## WORK REQUEST
Given the material below, return only the lines starting at the line with "D'Errico F. (281, 294)" and ending at the line with "อนุญาต (162, 2563)", exactly as they appear.

## EXERCISE INPUT

========

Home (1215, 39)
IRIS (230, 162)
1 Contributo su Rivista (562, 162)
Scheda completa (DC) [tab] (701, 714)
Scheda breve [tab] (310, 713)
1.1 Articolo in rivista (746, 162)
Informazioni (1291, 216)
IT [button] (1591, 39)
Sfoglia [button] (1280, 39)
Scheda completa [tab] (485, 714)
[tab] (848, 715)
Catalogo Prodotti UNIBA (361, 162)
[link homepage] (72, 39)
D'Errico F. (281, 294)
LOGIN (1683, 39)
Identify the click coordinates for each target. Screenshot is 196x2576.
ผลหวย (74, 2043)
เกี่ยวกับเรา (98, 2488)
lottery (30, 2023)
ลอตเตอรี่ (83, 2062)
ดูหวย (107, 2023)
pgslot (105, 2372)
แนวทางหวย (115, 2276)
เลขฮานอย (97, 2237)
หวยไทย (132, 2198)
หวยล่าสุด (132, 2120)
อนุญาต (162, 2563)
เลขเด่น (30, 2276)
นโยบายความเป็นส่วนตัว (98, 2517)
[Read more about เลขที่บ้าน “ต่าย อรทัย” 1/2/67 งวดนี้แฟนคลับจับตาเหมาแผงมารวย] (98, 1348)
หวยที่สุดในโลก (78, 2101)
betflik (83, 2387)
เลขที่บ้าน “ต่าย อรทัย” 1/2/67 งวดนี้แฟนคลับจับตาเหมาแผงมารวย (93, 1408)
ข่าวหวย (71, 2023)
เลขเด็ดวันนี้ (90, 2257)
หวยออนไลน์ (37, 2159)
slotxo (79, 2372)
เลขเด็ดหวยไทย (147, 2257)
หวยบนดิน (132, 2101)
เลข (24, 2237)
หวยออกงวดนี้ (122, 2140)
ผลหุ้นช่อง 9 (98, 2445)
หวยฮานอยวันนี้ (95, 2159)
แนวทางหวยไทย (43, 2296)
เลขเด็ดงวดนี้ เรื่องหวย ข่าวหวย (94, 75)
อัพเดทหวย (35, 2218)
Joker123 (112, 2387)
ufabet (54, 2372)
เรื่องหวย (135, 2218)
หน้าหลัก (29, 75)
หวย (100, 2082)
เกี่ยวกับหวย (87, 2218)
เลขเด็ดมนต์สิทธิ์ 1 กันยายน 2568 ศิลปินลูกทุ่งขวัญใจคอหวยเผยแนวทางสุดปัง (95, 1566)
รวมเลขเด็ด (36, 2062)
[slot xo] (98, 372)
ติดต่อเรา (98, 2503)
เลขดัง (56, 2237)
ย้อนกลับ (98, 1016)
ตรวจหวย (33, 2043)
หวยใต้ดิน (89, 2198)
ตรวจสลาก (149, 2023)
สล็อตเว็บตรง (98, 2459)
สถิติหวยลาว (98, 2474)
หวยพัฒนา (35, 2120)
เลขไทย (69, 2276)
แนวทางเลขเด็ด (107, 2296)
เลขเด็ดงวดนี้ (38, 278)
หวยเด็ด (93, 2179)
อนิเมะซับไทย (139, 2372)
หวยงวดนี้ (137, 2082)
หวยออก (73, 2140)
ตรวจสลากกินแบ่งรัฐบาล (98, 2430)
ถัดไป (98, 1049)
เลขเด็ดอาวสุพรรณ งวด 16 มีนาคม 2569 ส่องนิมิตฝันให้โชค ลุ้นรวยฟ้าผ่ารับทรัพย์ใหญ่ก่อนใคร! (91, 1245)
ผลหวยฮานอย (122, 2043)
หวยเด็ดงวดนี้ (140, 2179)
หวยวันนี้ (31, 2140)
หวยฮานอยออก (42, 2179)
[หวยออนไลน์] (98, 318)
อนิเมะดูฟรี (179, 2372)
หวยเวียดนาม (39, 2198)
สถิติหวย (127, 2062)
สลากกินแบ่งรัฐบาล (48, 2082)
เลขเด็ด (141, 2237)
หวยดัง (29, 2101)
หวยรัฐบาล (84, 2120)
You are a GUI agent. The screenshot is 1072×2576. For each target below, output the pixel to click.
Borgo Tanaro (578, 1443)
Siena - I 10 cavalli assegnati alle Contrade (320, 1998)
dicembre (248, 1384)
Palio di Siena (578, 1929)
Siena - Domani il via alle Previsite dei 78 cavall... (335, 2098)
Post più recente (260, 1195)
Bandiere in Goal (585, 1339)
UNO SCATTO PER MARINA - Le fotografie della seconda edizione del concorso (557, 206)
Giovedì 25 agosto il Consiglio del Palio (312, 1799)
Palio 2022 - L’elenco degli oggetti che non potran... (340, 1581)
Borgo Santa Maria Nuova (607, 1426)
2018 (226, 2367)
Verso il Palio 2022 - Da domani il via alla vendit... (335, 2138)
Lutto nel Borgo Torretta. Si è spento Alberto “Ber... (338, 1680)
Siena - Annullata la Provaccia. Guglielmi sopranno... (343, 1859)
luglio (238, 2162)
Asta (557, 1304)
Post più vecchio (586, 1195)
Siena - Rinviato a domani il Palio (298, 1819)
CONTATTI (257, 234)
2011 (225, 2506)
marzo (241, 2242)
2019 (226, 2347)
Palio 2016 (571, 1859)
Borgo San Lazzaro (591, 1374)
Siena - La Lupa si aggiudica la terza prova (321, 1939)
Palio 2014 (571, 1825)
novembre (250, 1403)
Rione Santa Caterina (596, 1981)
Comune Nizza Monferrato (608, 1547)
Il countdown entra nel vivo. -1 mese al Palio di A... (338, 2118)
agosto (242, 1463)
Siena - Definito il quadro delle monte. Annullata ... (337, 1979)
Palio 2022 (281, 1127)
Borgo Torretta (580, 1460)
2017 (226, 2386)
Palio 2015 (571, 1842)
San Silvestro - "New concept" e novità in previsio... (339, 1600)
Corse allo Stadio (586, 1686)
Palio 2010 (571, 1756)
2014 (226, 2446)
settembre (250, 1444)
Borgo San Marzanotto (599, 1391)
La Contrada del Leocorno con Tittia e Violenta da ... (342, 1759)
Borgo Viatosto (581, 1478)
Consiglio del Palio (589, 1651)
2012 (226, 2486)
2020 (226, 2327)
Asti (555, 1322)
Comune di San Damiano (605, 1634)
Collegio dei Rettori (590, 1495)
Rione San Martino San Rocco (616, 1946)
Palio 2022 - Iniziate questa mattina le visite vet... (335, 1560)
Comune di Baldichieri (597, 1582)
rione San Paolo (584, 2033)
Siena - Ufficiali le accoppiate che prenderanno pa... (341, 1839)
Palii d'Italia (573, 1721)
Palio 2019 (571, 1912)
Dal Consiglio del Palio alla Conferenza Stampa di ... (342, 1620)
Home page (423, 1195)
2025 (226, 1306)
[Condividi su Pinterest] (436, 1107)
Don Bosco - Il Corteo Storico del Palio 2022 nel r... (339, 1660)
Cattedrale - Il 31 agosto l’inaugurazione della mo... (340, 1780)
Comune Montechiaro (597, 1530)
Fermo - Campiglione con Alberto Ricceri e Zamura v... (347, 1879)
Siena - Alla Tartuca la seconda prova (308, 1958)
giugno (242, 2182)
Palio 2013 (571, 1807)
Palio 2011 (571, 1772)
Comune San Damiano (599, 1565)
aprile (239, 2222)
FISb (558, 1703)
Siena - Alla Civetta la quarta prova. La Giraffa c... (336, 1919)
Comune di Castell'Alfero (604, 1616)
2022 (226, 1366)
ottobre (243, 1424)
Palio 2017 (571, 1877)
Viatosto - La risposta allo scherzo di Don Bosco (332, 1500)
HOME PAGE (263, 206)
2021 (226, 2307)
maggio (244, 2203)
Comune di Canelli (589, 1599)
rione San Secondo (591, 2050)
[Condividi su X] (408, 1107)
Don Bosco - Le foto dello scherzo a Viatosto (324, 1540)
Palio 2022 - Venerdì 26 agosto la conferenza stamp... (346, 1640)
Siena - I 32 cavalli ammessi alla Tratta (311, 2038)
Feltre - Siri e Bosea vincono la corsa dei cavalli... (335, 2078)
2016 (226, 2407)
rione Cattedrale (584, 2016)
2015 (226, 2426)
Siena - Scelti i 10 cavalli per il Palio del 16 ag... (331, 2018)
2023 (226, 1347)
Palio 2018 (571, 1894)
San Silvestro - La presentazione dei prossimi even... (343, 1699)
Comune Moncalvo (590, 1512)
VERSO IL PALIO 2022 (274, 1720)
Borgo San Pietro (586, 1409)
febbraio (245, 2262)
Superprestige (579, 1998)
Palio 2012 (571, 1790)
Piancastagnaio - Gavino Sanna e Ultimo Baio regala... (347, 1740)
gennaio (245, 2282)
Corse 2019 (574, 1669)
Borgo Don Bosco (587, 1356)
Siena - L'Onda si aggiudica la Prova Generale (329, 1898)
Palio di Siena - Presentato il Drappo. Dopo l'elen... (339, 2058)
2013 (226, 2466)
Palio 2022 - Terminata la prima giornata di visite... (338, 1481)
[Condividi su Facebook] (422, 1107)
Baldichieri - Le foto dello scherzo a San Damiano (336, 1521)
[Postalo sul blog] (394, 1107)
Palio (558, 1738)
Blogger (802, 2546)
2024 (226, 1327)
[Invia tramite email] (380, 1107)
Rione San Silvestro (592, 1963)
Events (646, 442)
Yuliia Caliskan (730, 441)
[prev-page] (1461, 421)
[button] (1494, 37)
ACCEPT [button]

========

## RESPONSE TO THIS EXERCISE
D'Errico F. (281, 294)
LOGIN (1683, 39)
Identify the click coordinates for each target. Screenshot is 196x2576.
ผลหวย (74, 2043)
เกี่ยวกับเรา (98, 2488)
lottery (30, 2023)
ลอตเตอรี่ (83, 2062)
ดูหวย (107, 2023)
pgslot (105, 2372)
แนวทางหวย (115, 2276)
เลขฮานอย (97, 2237)
หวยไทย (132, 2198)
หวยล่าสุด (132, 2120)
อนุญาต (162, 2563)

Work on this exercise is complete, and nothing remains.